**Your instructions:**
Each line from the start of the records through the line containing "[tab] (137, 717)" is to be transcribed exactly, and no other line is to be included.

**Input for this task:**

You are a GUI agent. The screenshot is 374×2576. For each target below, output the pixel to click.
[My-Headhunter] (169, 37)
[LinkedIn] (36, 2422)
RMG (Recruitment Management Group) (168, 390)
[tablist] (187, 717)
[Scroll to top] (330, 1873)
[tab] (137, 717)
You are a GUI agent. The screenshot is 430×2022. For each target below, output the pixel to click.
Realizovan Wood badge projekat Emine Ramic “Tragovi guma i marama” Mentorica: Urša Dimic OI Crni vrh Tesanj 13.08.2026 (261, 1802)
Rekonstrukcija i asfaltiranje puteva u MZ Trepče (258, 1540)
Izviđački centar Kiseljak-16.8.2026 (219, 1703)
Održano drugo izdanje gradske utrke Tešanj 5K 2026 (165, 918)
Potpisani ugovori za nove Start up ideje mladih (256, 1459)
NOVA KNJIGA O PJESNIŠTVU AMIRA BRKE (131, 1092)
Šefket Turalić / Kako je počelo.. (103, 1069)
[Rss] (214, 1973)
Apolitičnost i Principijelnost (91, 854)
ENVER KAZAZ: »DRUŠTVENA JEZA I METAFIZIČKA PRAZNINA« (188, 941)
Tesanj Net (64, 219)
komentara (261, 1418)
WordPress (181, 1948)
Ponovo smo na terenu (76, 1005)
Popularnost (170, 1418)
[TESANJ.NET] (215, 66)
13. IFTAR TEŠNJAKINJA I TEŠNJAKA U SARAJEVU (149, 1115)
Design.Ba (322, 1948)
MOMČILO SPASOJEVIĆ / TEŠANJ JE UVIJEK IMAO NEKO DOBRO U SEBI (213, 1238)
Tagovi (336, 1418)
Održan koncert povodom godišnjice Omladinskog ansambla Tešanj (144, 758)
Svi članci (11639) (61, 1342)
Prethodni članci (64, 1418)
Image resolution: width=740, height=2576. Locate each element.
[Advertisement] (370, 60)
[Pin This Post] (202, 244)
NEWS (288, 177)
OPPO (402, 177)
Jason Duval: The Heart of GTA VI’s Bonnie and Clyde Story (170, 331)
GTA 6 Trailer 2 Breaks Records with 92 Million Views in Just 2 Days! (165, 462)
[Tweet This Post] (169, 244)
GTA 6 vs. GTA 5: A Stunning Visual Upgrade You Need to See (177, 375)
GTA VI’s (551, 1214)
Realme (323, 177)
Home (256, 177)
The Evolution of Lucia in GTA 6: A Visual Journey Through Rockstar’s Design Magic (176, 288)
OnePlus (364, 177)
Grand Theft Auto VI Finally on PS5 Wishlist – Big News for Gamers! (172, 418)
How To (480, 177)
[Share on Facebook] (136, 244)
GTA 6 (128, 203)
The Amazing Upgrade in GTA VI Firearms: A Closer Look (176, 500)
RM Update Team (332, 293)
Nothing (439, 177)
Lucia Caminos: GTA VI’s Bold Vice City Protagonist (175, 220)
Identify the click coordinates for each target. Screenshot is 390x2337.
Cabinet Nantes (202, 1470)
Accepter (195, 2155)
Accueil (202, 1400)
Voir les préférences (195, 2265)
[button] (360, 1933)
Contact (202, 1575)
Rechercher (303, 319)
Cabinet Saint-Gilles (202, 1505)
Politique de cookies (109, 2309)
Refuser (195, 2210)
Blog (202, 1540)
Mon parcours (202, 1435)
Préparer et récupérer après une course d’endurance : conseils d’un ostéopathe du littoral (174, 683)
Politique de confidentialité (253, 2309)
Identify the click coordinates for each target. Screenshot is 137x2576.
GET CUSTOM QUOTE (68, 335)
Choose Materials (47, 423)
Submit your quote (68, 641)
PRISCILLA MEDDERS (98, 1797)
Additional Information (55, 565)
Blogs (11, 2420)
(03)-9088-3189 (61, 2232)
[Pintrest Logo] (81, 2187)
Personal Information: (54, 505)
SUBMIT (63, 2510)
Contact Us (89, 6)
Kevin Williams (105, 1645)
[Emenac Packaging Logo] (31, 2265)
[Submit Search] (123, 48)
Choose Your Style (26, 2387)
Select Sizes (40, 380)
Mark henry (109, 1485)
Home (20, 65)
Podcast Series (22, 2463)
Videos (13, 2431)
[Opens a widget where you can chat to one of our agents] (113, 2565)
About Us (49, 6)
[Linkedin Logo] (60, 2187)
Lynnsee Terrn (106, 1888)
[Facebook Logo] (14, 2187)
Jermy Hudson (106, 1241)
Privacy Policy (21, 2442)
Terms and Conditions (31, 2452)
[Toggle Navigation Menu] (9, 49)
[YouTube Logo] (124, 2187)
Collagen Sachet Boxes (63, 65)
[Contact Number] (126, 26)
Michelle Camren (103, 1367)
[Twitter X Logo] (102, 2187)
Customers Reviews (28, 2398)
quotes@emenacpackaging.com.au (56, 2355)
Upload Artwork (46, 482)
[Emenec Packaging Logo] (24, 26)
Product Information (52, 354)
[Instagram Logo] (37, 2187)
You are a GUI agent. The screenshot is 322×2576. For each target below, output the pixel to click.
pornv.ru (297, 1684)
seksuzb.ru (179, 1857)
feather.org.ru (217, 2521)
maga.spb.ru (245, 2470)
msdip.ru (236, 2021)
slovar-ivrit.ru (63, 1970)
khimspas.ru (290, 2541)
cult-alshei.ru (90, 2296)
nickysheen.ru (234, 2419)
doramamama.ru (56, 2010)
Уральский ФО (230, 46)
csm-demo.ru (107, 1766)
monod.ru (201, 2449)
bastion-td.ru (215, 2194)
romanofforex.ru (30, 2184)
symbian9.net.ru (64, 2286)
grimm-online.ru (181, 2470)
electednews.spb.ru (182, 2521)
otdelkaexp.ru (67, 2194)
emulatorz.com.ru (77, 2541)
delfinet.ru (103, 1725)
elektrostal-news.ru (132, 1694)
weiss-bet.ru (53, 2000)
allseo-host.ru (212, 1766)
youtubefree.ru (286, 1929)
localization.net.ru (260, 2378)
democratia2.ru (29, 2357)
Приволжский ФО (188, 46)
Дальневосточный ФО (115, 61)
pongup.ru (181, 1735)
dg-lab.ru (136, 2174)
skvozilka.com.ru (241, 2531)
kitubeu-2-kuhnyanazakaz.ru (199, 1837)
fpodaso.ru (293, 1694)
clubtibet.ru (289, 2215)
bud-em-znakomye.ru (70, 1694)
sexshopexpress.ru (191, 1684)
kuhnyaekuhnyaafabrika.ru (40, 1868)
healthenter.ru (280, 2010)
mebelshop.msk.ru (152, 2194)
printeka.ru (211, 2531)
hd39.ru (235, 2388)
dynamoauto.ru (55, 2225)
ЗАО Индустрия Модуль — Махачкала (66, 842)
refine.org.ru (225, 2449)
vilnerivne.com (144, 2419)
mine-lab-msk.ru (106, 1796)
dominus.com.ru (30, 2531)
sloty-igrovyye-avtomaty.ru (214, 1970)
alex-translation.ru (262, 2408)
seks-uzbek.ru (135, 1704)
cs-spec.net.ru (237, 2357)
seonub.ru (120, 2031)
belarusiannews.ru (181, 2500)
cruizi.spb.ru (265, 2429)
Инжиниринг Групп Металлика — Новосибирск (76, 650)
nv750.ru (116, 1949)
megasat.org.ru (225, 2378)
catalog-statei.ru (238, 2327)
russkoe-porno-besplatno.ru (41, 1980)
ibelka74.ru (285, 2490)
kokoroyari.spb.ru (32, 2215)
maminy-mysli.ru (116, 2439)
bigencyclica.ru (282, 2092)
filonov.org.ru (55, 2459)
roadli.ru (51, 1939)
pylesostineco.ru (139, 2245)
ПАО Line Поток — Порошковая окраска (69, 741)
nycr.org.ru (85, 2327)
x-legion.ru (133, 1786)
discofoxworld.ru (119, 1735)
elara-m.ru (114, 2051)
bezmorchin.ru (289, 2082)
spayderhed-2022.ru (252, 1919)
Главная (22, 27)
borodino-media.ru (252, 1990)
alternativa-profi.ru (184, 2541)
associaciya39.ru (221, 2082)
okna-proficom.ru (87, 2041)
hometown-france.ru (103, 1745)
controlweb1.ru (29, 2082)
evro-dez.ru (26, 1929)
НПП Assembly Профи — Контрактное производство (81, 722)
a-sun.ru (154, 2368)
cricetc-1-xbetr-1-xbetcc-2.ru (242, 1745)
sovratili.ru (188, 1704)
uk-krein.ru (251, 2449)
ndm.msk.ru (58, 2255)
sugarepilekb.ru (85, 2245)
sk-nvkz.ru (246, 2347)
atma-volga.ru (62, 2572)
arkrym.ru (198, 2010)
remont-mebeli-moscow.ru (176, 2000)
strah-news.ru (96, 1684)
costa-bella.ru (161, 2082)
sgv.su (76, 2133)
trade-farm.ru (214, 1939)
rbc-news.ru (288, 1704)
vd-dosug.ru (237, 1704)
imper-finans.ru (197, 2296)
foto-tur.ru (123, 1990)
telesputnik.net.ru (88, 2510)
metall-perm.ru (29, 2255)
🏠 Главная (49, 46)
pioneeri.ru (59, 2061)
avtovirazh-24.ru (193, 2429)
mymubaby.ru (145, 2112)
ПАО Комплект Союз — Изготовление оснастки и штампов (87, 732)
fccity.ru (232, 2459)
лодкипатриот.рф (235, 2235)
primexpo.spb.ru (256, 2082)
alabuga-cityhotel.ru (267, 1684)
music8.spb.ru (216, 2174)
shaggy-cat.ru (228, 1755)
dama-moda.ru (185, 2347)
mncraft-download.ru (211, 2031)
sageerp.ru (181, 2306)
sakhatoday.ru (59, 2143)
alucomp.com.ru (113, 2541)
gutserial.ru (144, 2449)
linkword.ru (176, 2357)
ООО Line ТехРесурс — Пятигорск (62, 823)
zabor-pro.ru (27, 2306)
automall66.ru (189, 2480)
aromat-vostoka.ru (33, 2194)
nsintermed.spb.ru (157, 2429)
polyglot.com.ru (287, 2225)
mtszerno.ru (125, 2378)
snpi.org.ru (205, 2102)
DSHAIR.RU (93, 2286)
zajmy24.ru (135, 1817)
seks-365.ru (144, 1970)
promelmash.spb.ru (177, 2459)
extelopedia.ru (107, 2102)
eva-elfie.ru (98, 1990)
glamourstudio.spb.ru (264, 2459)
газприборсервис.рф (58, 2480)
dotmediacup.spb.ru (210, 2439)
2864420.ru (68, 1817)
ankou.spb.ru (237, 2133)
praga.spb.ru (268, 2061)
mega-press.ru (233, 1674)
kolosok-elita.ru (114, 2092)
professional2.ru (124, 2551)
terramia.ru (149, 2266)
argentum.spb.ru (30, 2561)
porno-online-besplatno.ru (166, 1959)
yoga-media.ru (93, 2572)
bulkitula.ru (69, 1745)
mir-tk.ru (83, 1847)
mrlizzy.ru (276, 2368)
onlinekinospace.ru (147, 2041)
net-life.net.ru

**Answer to the exercise:**
You are a GUI agent. The screenshot is 374×2576. For each target below, output the pixel to click.
[My-Headhunter] (169, 37)
[LinkedIn] (36, 2422)
RMG (Recruitment Management Group) (168, 390)
[tablist] (187, 717)
[Scroll to top] (330, 1873)
[tab] (137, 717)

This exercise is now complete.